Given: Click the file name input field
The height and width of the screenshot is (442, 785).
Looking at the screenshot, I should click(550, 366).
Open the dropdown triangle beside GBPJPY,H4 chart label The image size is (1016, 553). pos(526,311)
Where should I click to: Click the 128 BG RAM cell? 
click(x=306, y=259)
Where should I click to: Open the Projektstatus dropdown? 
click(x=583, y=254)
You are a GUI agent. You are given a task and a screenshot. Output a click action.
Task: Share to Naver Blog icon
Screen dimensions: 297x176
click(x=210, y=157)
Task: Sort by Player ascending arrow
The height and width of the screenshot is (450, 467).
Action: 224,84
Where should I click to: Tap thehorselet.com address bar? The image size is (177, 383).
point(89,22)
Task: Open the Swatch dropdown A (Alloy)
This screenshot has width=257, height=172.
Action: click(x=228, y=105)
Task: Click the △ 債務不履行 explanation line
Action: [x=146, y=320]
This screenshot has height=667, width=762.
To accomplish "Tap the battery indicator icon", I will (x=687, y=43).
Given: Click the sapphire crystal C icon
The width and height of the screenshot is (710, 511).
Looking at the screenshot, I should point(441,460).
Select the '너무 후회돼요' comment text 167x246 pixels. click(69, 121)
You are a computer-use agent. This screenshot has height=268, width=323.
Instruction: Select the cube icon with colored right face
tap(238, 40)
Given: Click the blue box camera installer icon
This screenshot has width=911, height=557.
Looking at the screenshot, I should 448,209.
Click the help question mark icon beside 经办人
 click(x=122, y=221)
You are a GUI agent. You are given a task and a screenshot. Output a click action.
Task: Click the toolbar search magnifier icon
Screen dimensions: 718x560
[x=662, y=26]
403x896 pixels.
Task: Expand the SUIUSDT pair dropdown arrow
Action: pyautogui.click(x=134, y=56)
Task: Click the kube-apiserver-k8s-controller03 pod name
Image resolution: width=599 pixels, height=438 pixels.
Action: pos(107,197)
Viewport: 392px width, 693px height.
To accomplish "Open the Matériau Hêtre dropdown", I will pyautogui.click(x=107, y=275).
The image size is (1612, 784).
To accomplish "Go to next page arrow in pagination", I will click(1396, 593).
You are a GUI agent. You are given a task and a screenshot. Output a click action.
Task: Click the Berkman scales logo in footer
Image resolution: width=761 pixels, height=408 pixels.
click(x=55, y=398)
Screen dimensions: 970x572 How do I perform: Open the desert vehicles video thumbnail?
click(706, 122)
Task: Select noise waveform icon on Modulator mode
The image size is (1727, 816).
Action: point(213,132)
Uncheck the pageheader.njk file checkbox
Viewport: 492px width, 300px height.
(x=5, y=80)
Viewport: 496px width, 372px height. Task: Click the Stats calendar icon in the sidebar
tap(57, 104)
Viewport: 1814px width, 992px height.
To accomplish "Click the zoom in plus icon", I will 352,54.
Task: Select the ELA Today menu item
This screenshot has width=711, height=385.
—————
» **Assignment**
The expected output is the complete listing, word for word.

» **Exercise result**
Given: Click the file name input field
The height and width of the screenshot is (442, 785).
Looking at the screenshot, I should click(550, 366).
Open the dropdown triangle beside GBPJPY,H4 chart label The image size is (1016, 553). pos(526,311)
Where should I click to: Click the 128 BG RAM cell? 
click(x=306, y=259)
Where should I click to: Open the Projektstatus dropdown? 
click(x=583, y=254)
You are a GUI agent. You are given a task and a screenshot. Output a click action.
Task: Share to Naver Blog icon
Screen dimensions: 297x176
click(x=210, y=157)
Task: Sort by Player ascending arrow
The height and width of the screenshot is (450, 467).
Action: 224,84
Where should I click to: Tap thehorselet.com address bar? The image size is (177, 383).
point(89,22)
Task: Open the Swatch dropdown A (Alloy)
This screenshot has width=257, height=172.
Action: click(x=228, y=105)
Task: Click the △ 債務不履行 explanation line
Action: [x=146, y=320]
This screenshot has height=667, width=762.
To accomplish "Tap the battery indicator icon", I will (x=687, y=43).
Given: Click the sapphire crystal C icon
The width and height of the screenshot is (710, 511).
Looking at the screenshot, I should point(441,460).
Select the '너무 후회돼요' comment text 167x246 pixels. click(69, 121)
You are a computer-use agent. This screenshot has height=268, width=323.
Instruction: Select the cube icon with colored right face
tap(238, 40)
Given: Click the blue box camera installer icon
This screenshot has width=911, height=557.
Looking at the screenshot, I should 448,209.
Click the help question mark icon beside 经办人
 click(x=122, y=221)
You are a GUI agent. You are given a task and a screenshot. Output a click action.
Task: Click the toolbar search magnifier icon
Screen dimensions: 718x560
[x=662, y=26]
403x896 pixels.
Task: Expand the SUIUSDT pair dropdown arrow
Action: pyautogui.click(x=134, y=56)
Task: Click the kube-apiserver-k8s-controller03 pod name
Image resolution: width=599 pixels, height=438 pixels.
Action: pos(107,197)
Viewport: 392px width, 693px height.
To accomplish "Open the Matériau Hêtre dropdown", I will pyautogui.click(x=107, y=275).
The image size is (1612, 784).
To accomplish "Go to next page arrow in pagination", I will click(1396, 593).
You are a GUI agent. You are given a task and a screenshot. Output a click action.
Task: Click the Berkman scales logo in footer
Image resolution: width=761 pixels, height=408 pixels.
click(x=55, y=398)
Screen dimensions: 970x572 How do I perform: Open the desert vehicles video thumbnail?
click(706, 122)
Task: Select noise waveform icon on Modulator mode
The image size is (1727, 816).
Action: point(213,132)
Uncheck the pageheader.njk file checkbox
Viewport: 492px width, 300px height.
(x=5, y=80)
Viewport: 496px width, 372px height. Task: Click the Stats calendar icon in the sidebar
tap(57, 104)
Viewport: 1814px width, 992px height.
To accomplish "Click the zoom in plus icon", I will 352,54.
Task: Select the ELA Today menu item
This screenshot has width=711, height=385.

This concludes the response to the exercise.